After flue gas was added, the increase in backpressure increases to different degrees. Moreover, the increase in back pressure increases when the proportion of flue gas increases. The principle of this phenomenon is that the flue gas has a large compression coefficient and good expansion, which can maintain the pressure within the corresponding value. It can effectively supplement the reservoir pressure and provide energy for oil and water production (Grogan and Pinczewski, 1987). Therefore, the average liquid production rate and increase in back pressure will increase. The oil production rate curve shows that the average oil production rate under different steam-flue gas ratios is 0.29, 0.34, 0.40, 0.31, 0.28 ml/min. The average oil production rate of CSS is only 0.22 ml/min. The final oil recovery factor and maximum increase in backpressure are observed for different steam-flue gas ratios in Figure 7. The final oil recovery factor is 17.2% when the CSS experiment is performed. When the flue-gas-assisted CSS is performed under different water-to-gas ratios, the final recovery rate is 22.2, 26.7, 30.8, 24.4, and 21.6%, i.e., it increases by 5.0, 9.5, 13.6, 7.2, 4.4, respectively. The addition of flue gas is shown to increase the oil recovery factor. With the increasing proportion of flue gas, the expansion of the flue gas dissolved in the crude oil and low thermal conductivity of the flue gas can increase the heatwave range of the steam. The addition of flue gas effectively reduces the oil-water interfacial tension and improves the microscopic oil washing efficiency during a steam injection (Renner, 1988; Riazi, 1996).

FIGURE 7

FIGURE 7. Changes in final oil recovery factor and maximum back pressure increase under different steam-flue gas ratios.

Figure 7 shows that the final oil recovery factor increases with the increase in proportion of flue gas in the injection mixture. When the steam-flue gas ratio is 1:10, both quantities reach the maximum value. Afterward, the final oil recovery factor begins to decrease with the increase in flue gas ratio. In other words, a steam-flue gas ratio of 1:10 is most suitable for flue-gas-assisted CSS under the formation conditions.

Thus, there is a threshold amount of effective flue gas injection for the development of flue-gas-assisted CSS, i.e., it is best exploited when the injected steam-flue gas ratio is approximately 1:10.

● Your goal
Reproduce the part of the flue-gas-assisted CSS passage that opens with the words containing "Thus, there is" and closes with "is approximately 1:10.", changing "threshold amount" to "critical amount".

● Source material
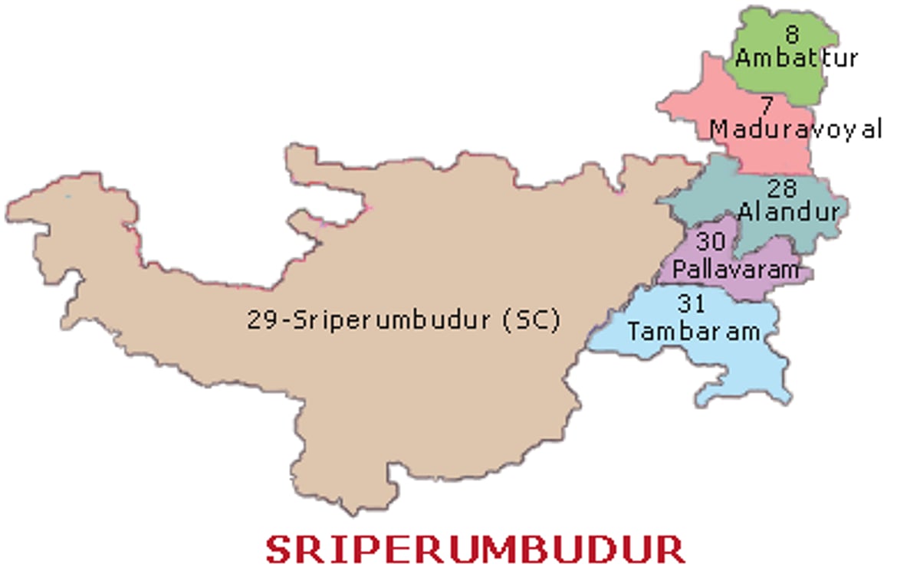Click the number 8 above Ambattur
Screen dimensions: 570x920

● Task result
Thus, there is a critical amount of effective flue gas injection for the development of flue-gas-assisted CSS, i.e., it is best exploited when the injected steam-flue gas ratio is approximately 1:10.